We agree that a lot of excellent work has been done on cross-cultural approaches to human violence. However, the majority of the formal cross-cultural research focuses on (1) the co-evolution of coalitional violence with cooperation, parochial altruism, and cultural group selection (e.g., Bowles 2009), (2) the categories of available rewards for participation (e.g., Glowacki and Wrangham 2013), and (3) punishing free-riders (e.g., Mathew and Boyd 2011). While these studies are vitally important, our study provides a novel perspective by seeking to explain how variation in large-scale ecological and economic conditions structure the social and material payoffs for inter-group (and interpersonal) violence. To our knowledge, there is no published research evaluating how macroscale resource conditions and modes of subsistence affect the adaptive payoffs for violence, especially on the scale presented in our research. Our findings: that violence among foragers and horticulturalists peak in productive, homogeneous environments, while violence among farmers peaks in marginal, heterogeneous environments, are novel and have implications for the evolution of interpersonal violence and warfare.

**Parts of the exercise:**
a) Say whether each statement below agrees with the passage on research into human violence, giving yes or no and quoting the words of the passage that decide it. (i) The authors say they know of no published research on how macroscale resource conditions and modes of subsistence affect the adaptive payoffs for violence. (ii) Violence among farmers peaks in productive, homogeneous environments. (iii) The authors consider the earlier studies they list to be of little importance.
b) Write the next few sentences of the passage on research into human violence, picking up after its final sentence.

**Material:**
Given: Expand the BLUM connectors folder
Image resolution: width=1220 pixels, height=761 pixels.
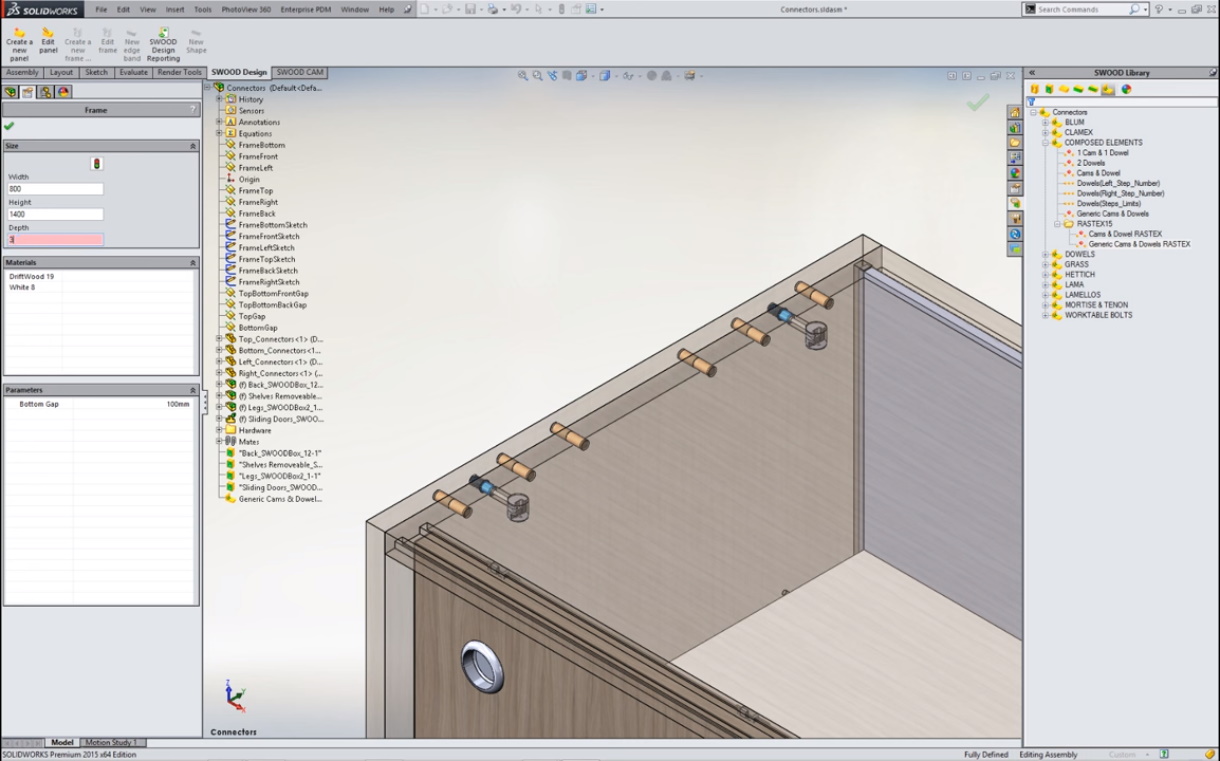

**Expected results:**
a)
(i) Yes: "To our knowledge, there is no published research evaluating how macroscale resource conditions and modes of subsistence affect the adaptive payoffs for violence"
(ii) No: "violence among farmers peaks in marginal, heterogeneous environments"
(iii) No: "While these studies are vitally important"

b)
Comment: You also don't cite some seminal work on the topic, including on the role of culture, for example Zefferman & Mathew 2005.

Response: Thank you for clueing us into this literature. This reference and several like it have been included in our revised introduction.

Comment: Line 67: It would be useful to have a definition of violence at the start of the introduction. Do you use the term for all sorts of violent-like behaviours, including bullying and passive aggression, or it's only for potentially lethal violence?

Response: We clarify throughout to focus on inter-group violence (warfare, raids, feuds) and to a lesser extent general interpersonal violence, although much of the processes outlined in the paper should impact both intra- and inter-group violence (e.g., status and mating competition).

Comment: Lines 80-82: I think you should mention here that some studies have not found a positive relationship between participation to war and adaptive benefits (e.g. Ferguson 1989; Beckerman et al 2009).

Response: We include Beckerman et al. 2009 in the revised introduction to show that debate persists. We do not include the Ferguson 1989 paper as Chagnon 1989 provides a robust refutation of Ferguson’s claims.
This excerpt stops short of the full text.